Machine Learning Monthly (January 2020)

Hey everyone! Daniel here. I write regularly about machine learning and on my own blog as well as videos on the topic on YouTube. I'll be writing this monthly newsletter here as well!

1st issue! That's right, you're right at the beginning of this journey! If there is enough interest, I will keep doing these every month so please share it with your friends!

If it’s your first time here… (otherwise skip this part)

Being a Machine Learning Engineer is a fantastic career option and Machine Learning is now one of the fastest growing job markets (including Data Science). Job opportunities are plentiful, you can work around the world, and you get to solve hard problems. However, it’s hard staying up to date with the ever-evolving ecosystem.

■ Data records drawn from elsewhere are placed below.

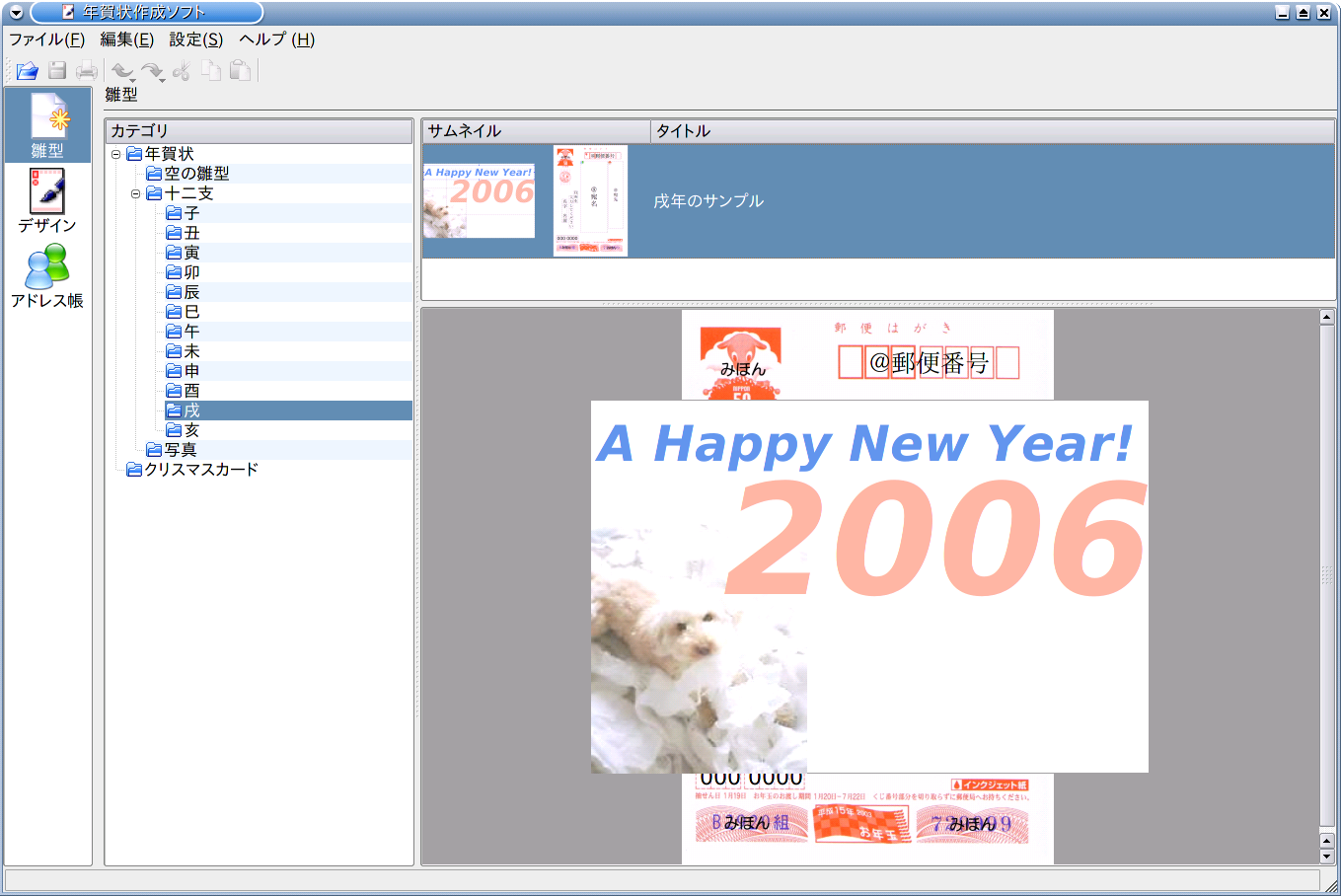This screenshot has width=1341, height=896.
Task: Open the ファイル(F) menu
Action: pyautogui.click(x=46, y=39)
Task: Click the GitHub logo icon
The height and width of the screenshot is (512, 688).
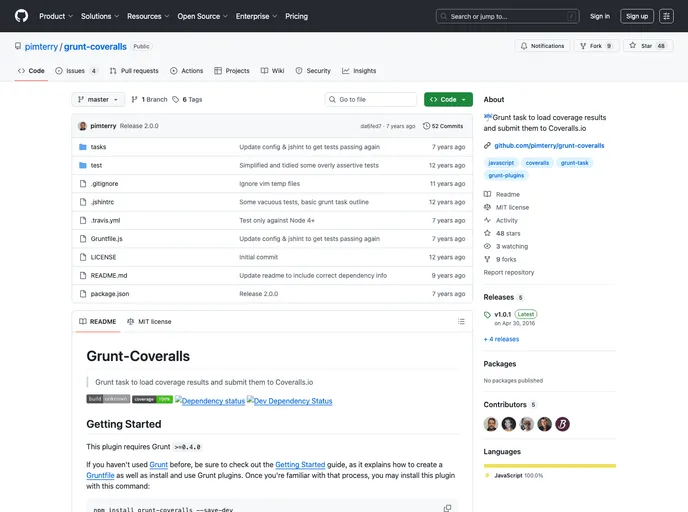Action: click(21, 16)

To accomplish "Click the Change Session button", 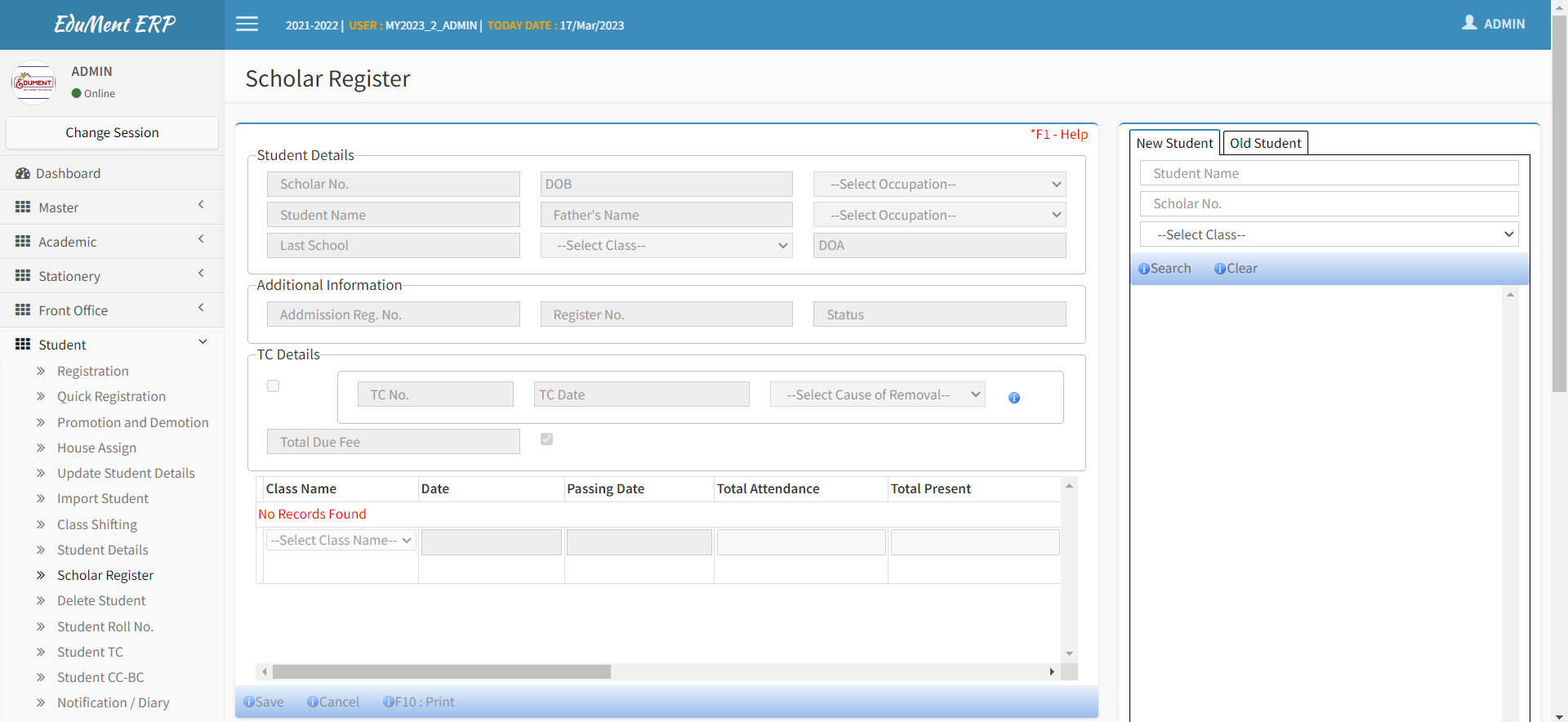I will pos(112,133).
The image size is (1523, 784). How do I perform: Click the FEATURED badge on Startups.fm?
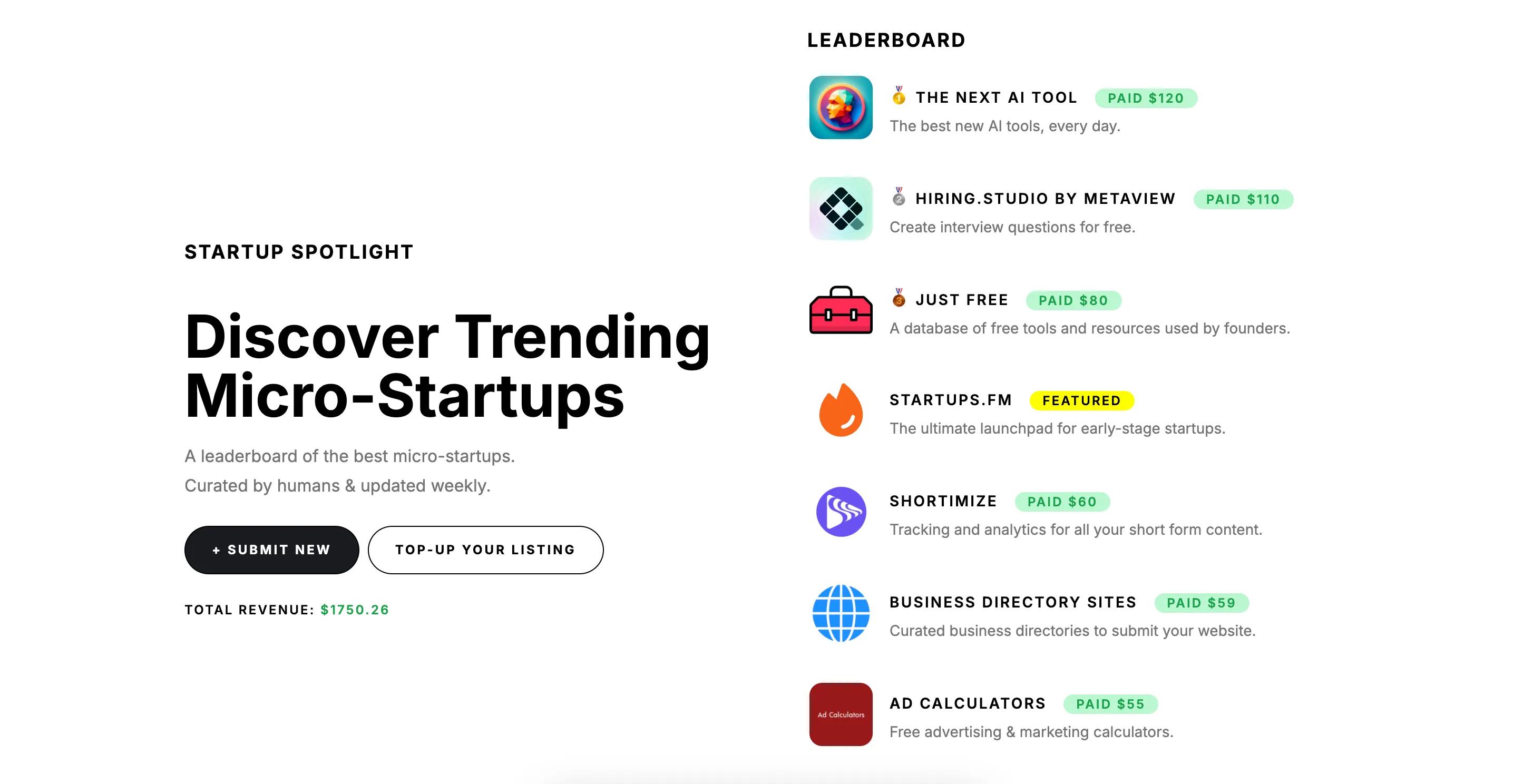pyautogui.click(x=1082, y=400)
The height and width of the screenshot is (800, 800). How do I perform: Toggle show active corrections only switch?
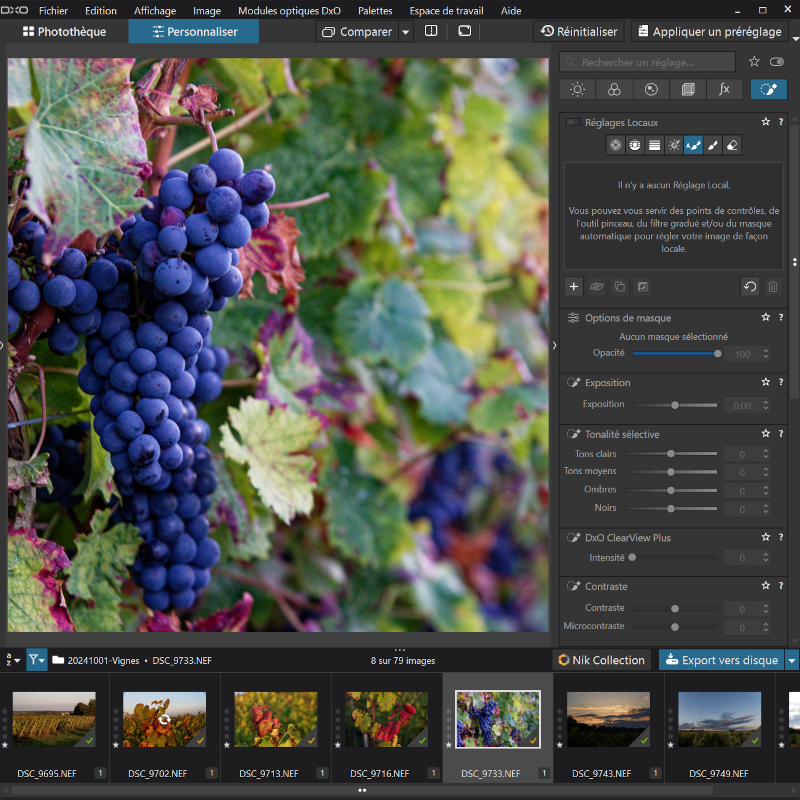click(x=777, y=62)
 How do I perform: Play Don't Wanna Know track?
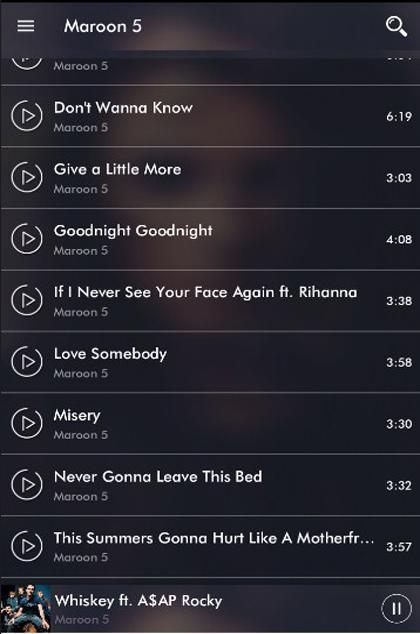[27, 116]
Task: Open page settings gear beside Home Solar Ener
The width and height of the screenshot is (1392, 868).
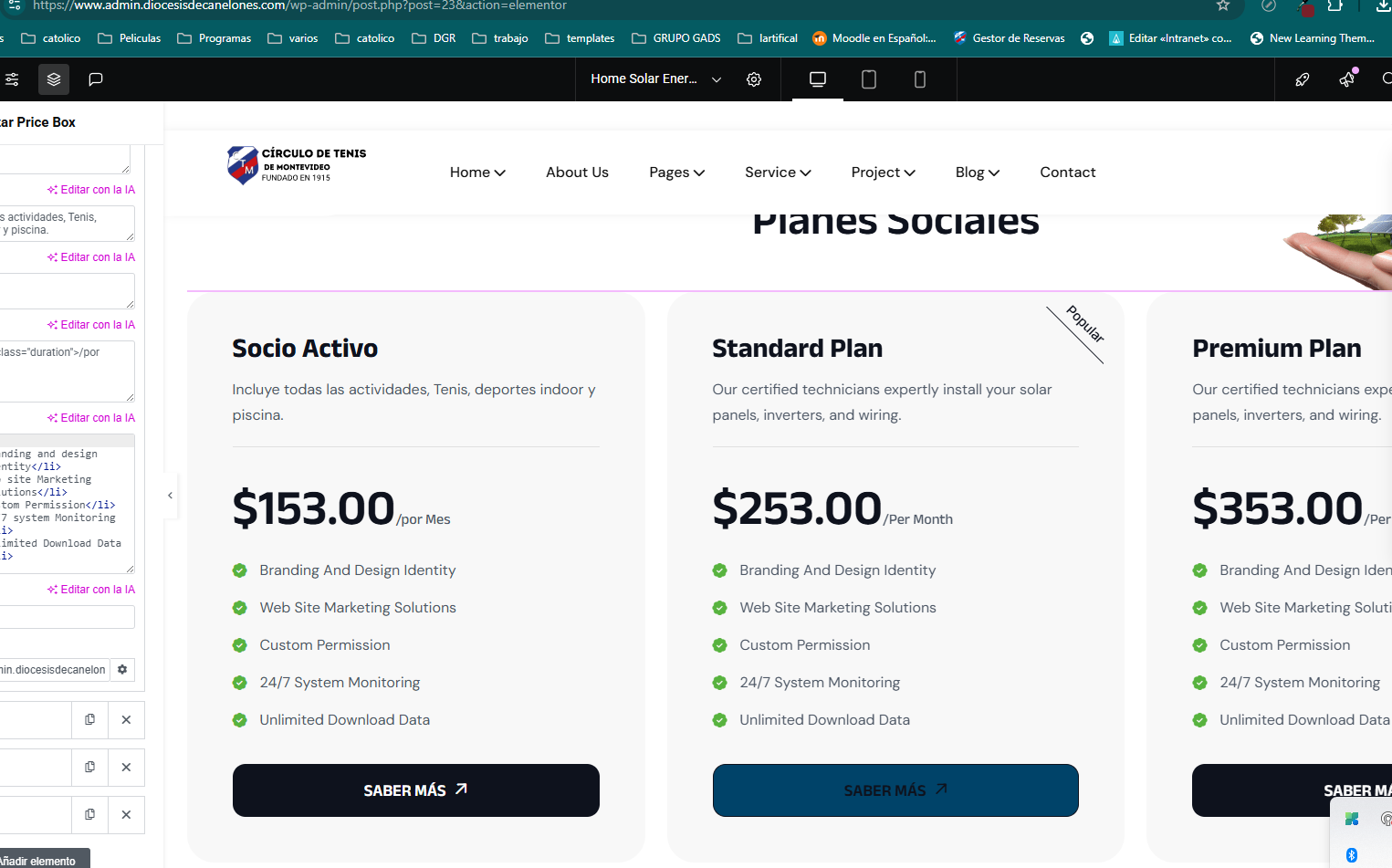Action: pos(754,79)
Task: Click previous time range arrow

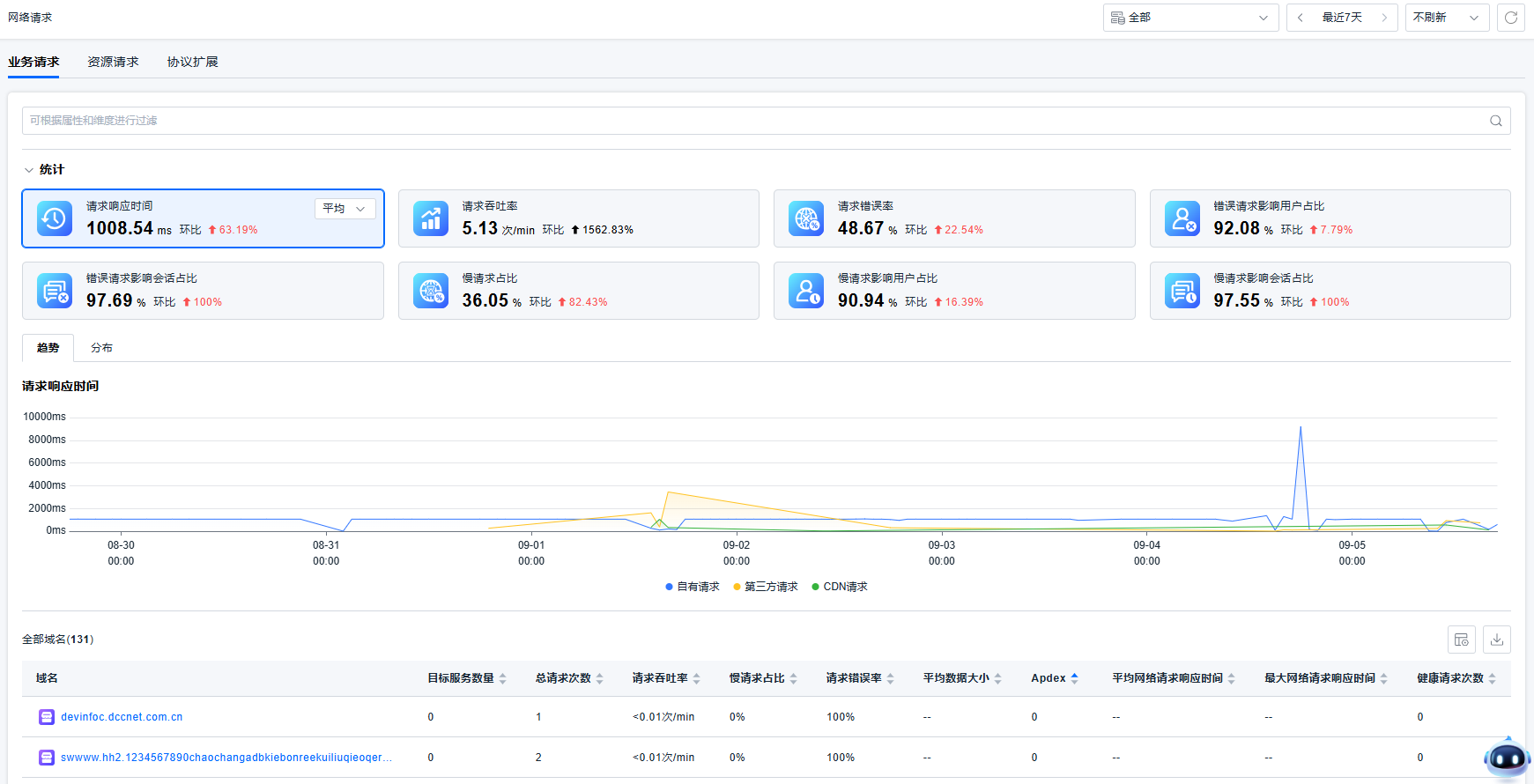Action: (x=1301, y=18)

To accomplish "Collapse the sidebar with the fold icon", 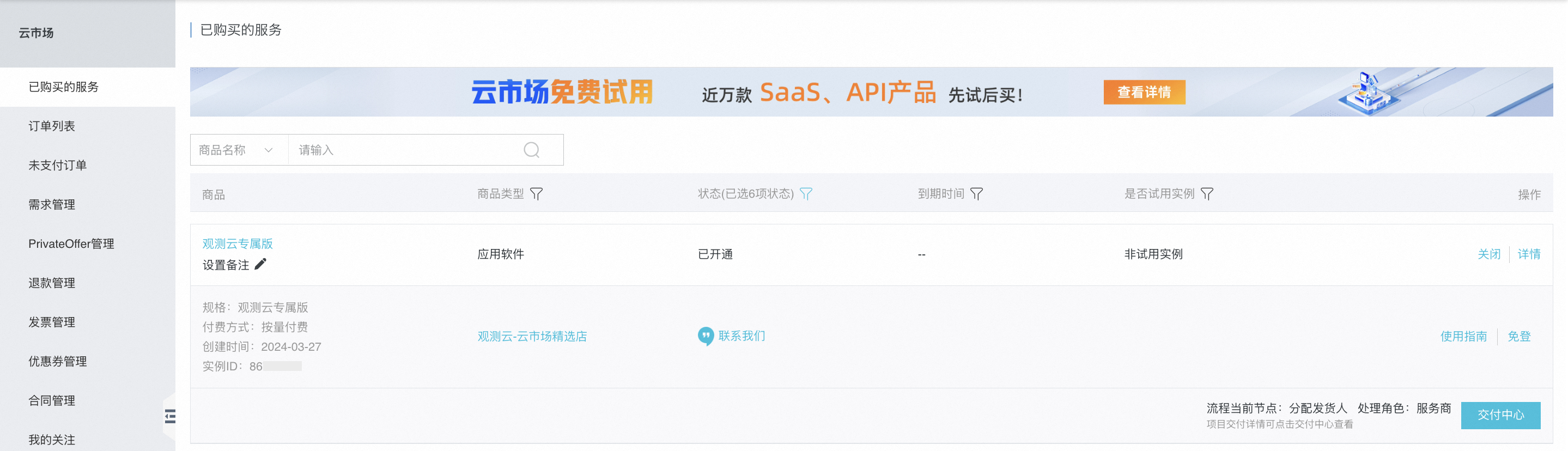I will [x=170, y=416].
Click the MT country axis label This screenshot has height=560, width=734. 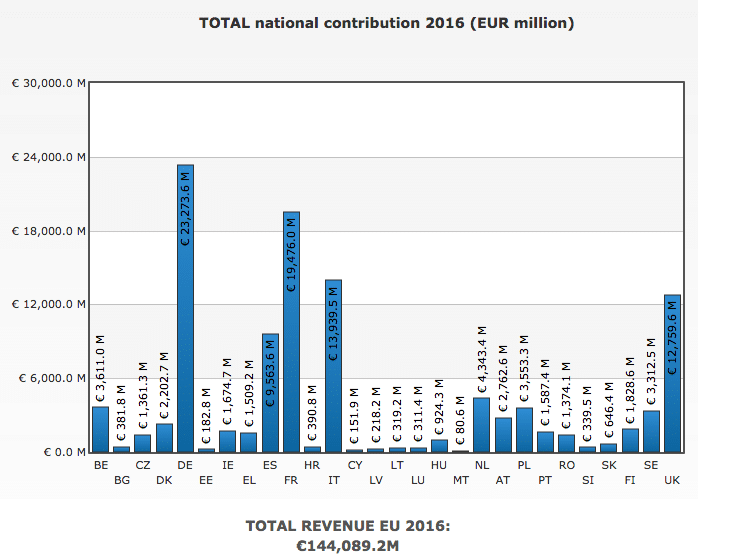click(x=460, y=481)
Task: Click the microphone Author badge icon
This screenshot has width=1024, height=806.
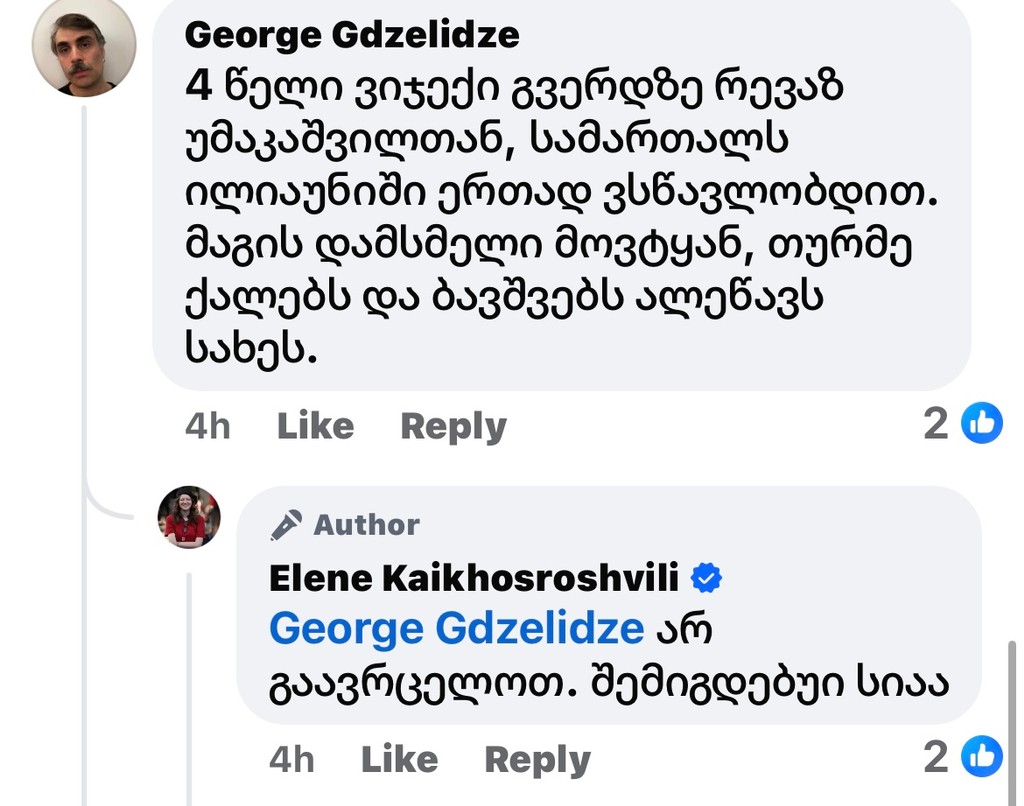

This is where this newsletter comes in. Every month, it’ll contain some of my favourite things from the industry, keeping you up to date and helping you stay sharp without wasting your time.

What you missed in January as a Machine Learning Engineer…

2019 was a massive year for machine learning for Google (unsurprisingly!)

Jeff Dean, SVP of Google Research and Health posted a great summary of Google's machine learning accomplishments for 2019. Some of my favourites were:

The progress in federated learning (using plenty of smaller computers, like smartphones to train machine learning models rather than giant data centres). This is important because it starts to open up the capabilities of smaller companies having access to being able to improve their machine learning systems without having Google-scale computer power.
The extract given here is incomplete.